Euclidean Bottleneck Bounded-Degree Spanning Tree Ratios

Inspired by the seminal works of Khuller et al. (STOC 1994) and Chan (SoCG 2003) we study the bottleneck version of the Euclidean bounded-degree spanning tree problem. A bottleneck spanning tree is a spanning tree whose largest edge-length is minimum, and a bottleneck degree-$K$ spanning tree is a degree-$K$ spanning tree whose largest edge-length is minimum. Let $\betaK$ be the supremum ratio of the largest edge-length of the bottleneck degree-$K$ spanning tree to the largest edge-length of the bottleneck spanning tree, over all finite point sets in the Euclidean plane.

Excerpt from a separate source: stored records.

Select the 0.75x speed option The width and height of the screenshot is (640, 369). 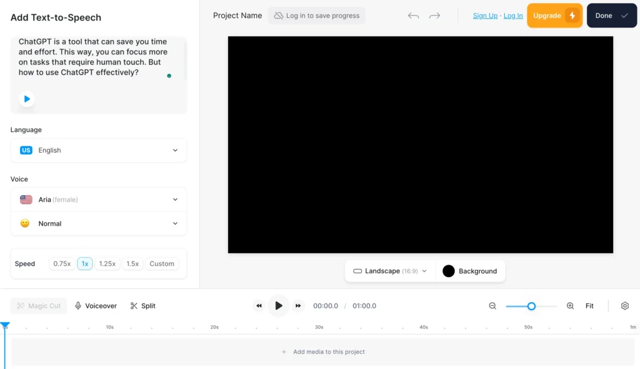[x=62, y=263]
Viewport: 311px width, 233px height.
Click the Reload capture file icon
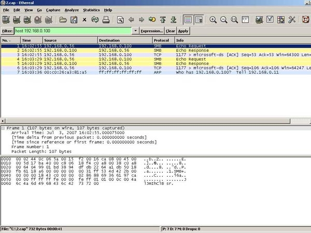95,20
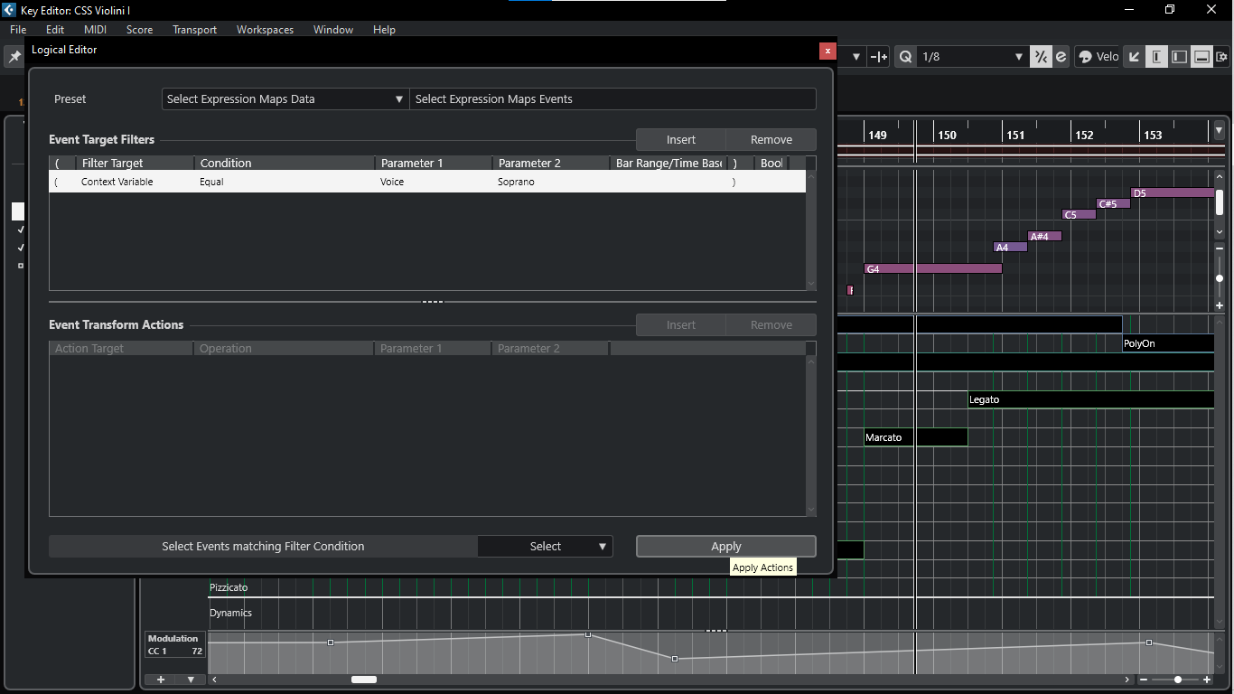Open the Select function dropdown

pos(546,547)

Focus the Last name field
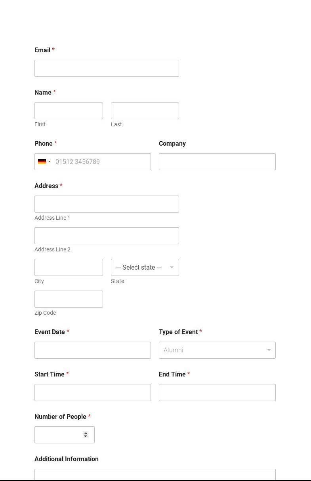(145, 111)
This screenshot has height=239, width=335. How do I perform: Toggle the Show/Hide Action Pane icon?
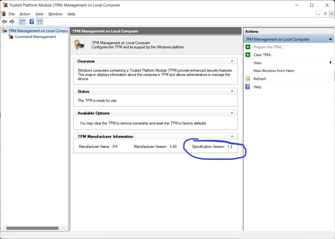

It is known that $\beta5=1$, and it is easy to verify that $\beta2\ge 2$, $\beta3\ge \sqrt{2}$, and $\beta4>1.175$. It is implied by the Hamiltonicity of the cube of the bottleneck spanning tree that $\beta2\le 3$. The degree-3 spanning tree algorithm of Ravi et al. (STOC 1993) implies that $\beta3\le 2$. Andersen and Ras (Networks, 68(4):302-314, 2016) showed that $\beta4\le \sqrt{3}$. We present the following improved bounds: $\beta2\ge\sqrt{7}$, $\beta3\le \sqrt{3}$, and $\beta_4\le \sqrt{2}$. As a result, we obtain better approximation algorithms for Euclidean bottleneck degree-3 and degree-4 spanning trees. As parts of our proofs of these bounds we present some structural properties of the Euclidean minimum spanning tree which are of independent interest.